_What you need to do_.
Return only that part of the material below which starts with the line containing "Task: Click the" and goes on through the line containing "Screen dimensions: 910x545", restated exactly.

_Supplied information_.
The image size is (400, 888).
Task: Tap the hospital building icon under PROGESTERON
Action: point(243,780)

---

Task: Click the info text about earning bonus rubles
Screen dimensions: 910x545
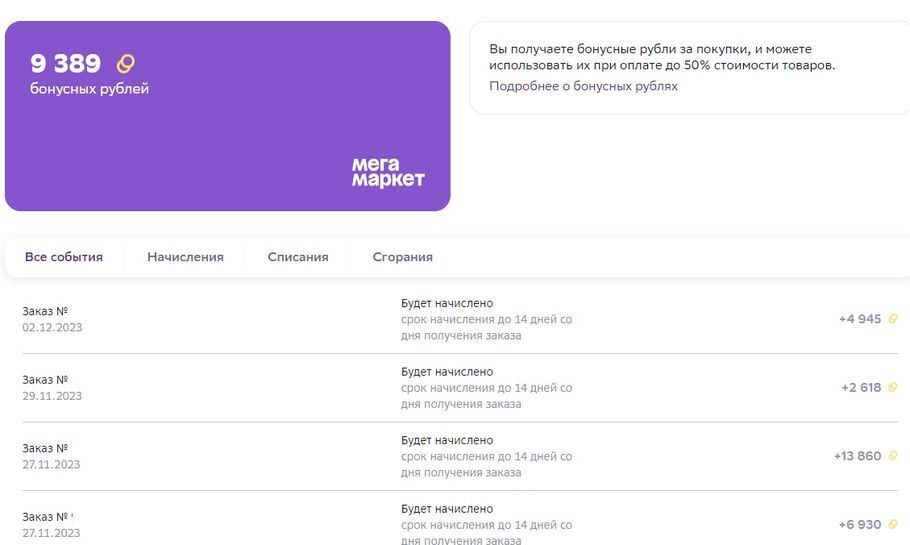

_Reply to the exercise_.
Task: Click the info text about earning bonus rubles
Screen dimensions: 910x545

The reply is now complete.